▶ _Given task_
Reproduce the listing below word for word, keeping every line.

▶ _Rows of pointing data_
---+---
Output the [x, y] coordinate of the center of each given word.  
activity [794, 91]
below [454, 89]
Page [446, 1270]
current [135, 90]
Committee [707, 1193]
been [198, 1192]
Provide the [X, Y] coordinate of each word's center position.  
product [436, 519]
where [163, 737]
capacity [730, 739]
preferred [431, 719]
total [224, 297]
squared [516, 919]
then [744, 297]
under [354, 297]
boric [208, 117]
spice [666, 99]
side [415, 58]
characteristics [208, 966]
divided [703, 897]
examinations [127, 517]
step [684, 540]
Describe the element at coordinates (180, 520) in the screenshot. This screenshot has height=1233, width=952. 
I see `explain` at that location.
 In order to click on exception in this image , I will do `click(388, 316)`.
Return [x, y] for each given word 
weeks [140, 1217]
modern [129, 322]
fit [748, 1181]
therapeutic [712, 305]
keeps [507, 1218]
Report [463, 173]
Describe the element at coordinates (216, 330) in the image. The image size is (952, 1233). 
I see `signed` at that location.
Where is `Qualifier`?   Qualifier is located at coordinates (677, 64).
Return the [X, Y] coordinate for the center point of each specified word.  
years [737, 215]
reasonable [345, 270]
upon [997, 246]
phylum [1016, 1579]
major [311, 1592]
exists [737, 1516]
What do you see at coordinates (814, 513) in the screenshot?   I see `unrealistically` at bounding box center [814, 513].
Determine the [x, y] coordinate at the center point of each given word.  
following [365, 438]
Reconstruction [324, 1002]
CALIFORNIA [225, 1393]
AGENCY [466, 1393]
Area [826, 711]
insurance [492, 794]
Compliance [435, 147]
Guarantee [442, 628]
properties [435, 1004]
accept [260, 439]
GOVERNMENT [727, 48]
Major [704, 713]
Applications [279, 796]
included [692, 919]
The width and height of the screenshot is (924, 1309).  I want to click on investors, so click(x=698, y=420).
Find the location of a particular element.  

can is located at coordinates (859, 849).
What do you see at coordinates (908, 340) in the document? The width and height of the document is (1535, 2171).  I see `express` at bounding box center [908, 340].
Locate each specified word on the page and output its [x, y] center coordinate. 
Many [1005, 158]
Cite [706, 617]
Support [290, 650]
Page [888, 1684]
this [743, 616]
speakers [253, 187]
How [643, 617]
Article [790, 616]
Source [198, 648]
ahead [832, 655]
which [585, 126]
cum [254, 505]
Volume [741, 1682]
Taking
---+---
▶ _Result below_
Output the [x, y] coordinate of the center of each given word.  
activity [794, 91]
below [454, 89]
Page [446, 1270]
current [135, 90]
Committee [707, 1193]
been [198, 1192]
Provide the [X, Y] coordinate of each word's center position.  
product [436, 519]
where [163, 737]
capacity [730, 739]
preferred [431, 719]
total [224, 297]
squared [516, 919]
then [744, 297]
under [354, 297]
boric [208, 117]
spice [666, 99]
side [415, 58]
characteristics [208, 966]
divided [703, 897]
examinations [127, 517]
step [684, 540]
Describe the element at coordinates (180, 520) in the screenshot. This screenshot has height=1233, width=952. 
I see `explain` at that location.
 In order to click on exception in this image , I will do `click(388, 316)`.
Return [x, y] for each given word 
weeks [140, 1217]
modern [129, 322]
fit [748, 1181]
therapeutic [712, 305]
keeps [507, 1218]
Report [463, 173]
Describe the element at coordinates (216, 330) in the image. The image size is (952, 1233). 
I see `signed` at that location.
Where is `Qualifier`?   Qualifier is located at coordinates (677, 64).
Return the [X, Y] coordinate for the center point of each specified word.  
years [737, 215]
reasonable [345, 270]
upon [997, 246]
phylum [1016, 1579]
major [311, 1592]
exists [737, 1516]
What do you see at coordinates (814, 513) in the screenshot?   I see `unrealistically` at bounding box center [814, 513].
Determine the [x, y] coordinate at the center point of each given word.  
following [365, 438]
Reconstruction [324, 1002]
CALIFORNIA [225, 1393]
AGENCY [466, 1393]
Area [826, 711]
insurance [492, 794]
Compliance [435, 147]
Guarantee [442, 628]
properties [435, 1004]
accept [260, 439]
GOVERNMENT [727, 48]
Major [704, 713]
Applications [279, 796]
included [692, 919]
The width and height of the screenshot is (924, 1309).  I want to click on investors, so click(x=698, y=420).
Find the location of a particular element.  

can is located at coordinates (859, 849).
What do you see at coordinates (908, 340) in the document? The width and height of the document is (1535, 2171).  I see `express` at bounding box center [908, 340].
Locate each specified word on the page and output its [x, y] center coordinate. 
Many [1005, 158]
Cite [706, 617]
Support [290, 650]
Page [888, 1684]
this [743, 616]
speakers [253, 187]
How [643, 617]
Article [790, 616]
Source [198, 648]
ahead [832, 655]
which [585, 126]
cum [254, 505]
Volume [741, 1682]
Taking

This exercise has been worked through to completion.